Вместо этого Ермолайка подошвой своей ичиги подбил Жусакмурзу под правый коленный сгиб и, не убирая ноги, перенес на неё вес своего тела, тем самым заставив противника сложиться в коленях и упасть на карачки. Занеся на всякий случай для удара нагайку и обойдя стоящего на карачках противника, Дарташов ногой отшвырнул лежащий перед ним на земле протазан. Вид поверженного стрелецкого сотника его успокоил. Стоя на коленях и кривясь от боли в спине, тот снял с себя сабельную перевязь и положил её на землю рядом с собой. Восприняв сей жест, как знак изъявления покорности побежденного своему победителю, Дарташов великодушно опустил нагайку и повернулся к Охримке спиной…
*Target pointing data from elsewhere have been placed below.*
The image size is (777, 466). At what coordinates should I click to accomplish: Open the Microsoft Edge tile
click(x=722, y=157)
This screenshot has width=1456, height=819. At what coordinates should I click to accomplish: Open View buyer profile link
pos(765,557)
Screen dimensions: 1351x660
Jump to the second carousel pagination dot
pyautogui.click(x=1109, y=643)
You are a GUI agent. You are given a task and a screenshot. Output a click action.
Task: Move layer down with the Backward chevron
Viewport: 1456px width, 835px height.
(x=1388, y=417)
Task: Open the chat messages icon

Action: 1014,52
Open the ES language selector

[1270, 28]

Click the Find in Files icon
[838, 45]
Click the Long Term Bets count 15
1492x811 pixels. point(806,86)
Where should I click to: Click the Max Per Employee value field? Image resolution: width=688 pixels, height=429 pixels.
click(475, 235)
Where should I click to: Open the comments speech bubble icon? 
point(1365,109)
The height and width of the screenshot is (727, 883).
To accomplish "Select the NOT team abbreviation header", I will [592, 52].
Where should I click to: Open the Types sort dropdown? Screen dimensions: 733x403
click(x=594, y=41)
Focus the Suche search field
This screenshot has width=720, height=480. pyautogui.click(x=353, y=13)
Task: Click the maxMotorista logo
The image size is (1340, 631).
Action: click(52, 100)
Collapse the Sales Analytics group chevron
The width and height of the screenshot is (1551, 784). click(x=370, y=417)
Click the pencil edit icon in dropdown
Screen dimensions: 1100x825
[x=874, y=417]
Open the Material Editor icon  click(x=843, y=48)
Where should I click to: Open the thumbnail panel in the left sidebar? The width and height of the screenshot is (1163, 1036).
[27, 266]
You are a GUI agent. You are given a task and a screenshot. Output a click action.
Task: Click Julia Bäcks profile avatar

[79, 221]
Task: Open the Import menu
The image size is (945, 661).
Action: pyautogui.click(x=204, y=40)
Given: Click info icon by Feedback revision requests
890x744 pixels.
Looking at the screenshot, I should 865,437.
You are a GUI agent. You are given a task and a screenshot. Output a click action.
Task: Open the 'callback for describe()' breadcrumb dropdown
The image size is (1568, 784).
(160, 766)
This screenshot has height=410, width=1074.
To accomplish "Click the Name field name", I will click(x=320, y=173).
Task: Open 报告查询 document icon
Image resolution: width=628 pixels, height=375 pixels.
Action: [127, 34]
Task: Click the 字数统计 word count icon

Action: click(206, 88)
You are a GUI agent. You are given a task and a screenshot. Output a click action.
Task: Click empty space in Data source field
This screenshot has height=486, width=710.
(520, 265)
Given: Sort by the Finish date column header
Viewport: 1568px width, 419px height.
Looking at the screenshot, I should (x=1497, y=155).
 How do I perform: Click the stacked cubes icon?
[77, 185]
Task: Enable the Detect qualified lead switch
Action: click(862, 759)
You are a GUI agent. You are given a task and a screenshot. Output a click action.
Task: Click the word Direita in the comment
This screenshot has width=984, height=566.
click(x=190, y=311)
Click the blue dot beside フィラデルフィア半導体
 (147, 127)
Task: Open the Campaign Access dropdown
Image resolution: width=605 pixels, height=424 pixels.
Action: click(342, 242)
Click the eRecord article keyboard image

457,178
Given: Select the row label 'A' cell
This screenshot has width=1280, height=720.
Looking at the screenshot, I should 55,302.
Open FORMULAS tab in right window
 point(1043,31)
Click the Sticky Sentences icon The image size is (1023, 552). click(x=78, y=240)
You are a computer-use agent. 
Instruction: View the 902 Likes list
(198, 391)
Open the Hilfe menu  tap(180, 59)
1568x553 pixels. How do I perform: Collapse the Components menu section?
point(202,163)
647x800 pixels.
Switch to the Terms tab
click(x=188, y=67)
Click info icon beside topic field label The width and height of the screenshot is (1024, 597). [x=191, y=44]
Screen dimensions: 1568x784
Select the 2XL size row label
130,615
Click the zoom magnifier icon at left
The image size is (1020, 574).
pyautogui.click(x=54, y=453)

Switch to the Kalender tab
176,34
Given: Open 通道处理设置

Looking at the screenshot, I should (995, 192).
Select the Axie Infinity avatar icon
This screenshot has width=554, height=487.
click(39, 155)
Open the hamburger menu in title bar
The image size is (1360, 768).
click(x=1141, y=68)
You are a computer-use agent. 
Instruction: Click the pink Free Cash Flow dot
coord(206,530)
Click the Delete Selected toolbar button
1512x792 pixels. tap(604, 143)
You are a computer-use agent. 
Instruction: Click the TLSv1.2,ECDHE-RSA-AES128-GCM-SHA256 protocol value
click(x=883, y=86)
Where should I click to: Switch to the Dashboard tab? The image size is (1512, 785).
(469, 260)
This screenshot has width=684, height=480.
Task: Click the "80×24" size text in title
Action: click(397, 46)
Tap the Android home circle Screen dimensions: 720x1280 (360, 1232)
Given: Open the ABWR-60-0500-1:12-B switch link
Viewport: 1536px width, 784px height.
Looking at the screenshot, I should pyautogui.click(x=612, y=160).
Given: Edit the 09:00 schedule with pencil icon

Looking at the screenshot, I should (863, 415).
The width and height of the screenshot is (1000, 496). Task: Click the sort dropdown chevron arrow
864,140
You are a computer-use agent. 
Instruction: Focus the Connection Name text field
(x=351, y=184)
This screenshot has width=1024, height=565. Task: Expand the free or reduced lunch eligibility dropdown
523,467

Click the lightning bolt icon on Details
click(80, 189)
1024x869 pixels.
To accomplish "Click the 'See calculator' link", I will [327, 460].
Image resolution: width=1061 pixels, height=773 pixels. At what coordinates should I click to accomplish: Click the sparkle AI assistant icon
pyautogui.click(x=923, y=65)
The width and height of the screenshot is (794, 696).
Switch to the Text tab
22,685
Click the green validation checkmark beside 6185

Увы, простодушный Ермолайка – этот неискушенный сын вольных степей – еще не ведал всей глубины московитского коварства… Узрев перед собой столь неосторожно открытую спину противника, лицо стрелецкого сотника растянулось в хищном оскале, вмиг сделавшим его похожим на самого что ни на есть татаро-монгола времён Батыева нашествия. Потихоньку вытащив из лежащих перед ним на земле ножен саблю, он, невзирая на острую боль в спине, проворно вскочил на ноги, и что есть силы коварно рубанул сабельным клинком Дартан-Калтыка сзади по голове, для верности целя ему прямо в макушку…
…И на этом предательском ударе, злодейски нанесенном исподтишка, наше повествование вполне могло бы завершиться ввиду безвременной кончины главного героя…
И так бы оно всё и случилось, если бы не одно обстоятельство. Дело в том, что в ниспадающий на плечо Дарташова с верха папахи тумак предусмотрительно была вшита стальная цепочка. Именно она, простая цепочка, и спасла казачью жизнь, приняв на себя предательский удар стрелецкой сабли, заставив её провернуться в руке и соскользнуть… Да и сама меховая папаха, перед тем как слететь с головы, тоже сыграла свою роль в смягчении силы удара. Так что, по счастью, остался Дарташов живым и только слегка оглушенным…
…От полученного удара, а больше всего от обиды за такое неслыханное вероломство, у Ермолайки помутилось перед глазами… Невзирая на раскалывающую боль в голове, крайне взбешенный, он подпрыгнул вверх с разворотом назад. Развернувшись прыжком и оказавшись лицом к лицу с коварным Жусимурзиным, Ермолайка мигом оценил ситуацию. Соскользнувшая с его головы сабля стрелецкого сотника сейчас находилась справа от него и уже угрожающе поворачивалась к нему лезвием, изготовляясь для нового удара. А времени для замаха нагайкой у него уже, увы, не было…
И тогда Ермолайка, не мудрствуя лукаво, сделал то единственное, что ему в подобной ситуации оставалось. Совершив всем телом идущее снизу вверх волнообразное движение, он через плечо выплеснул волну в свою опущенную левую руку. Тем самым он уподобил руку плети, что позволило ему практически без замаха, резким подхлёстом нанести кулаком удар в челюсть противника.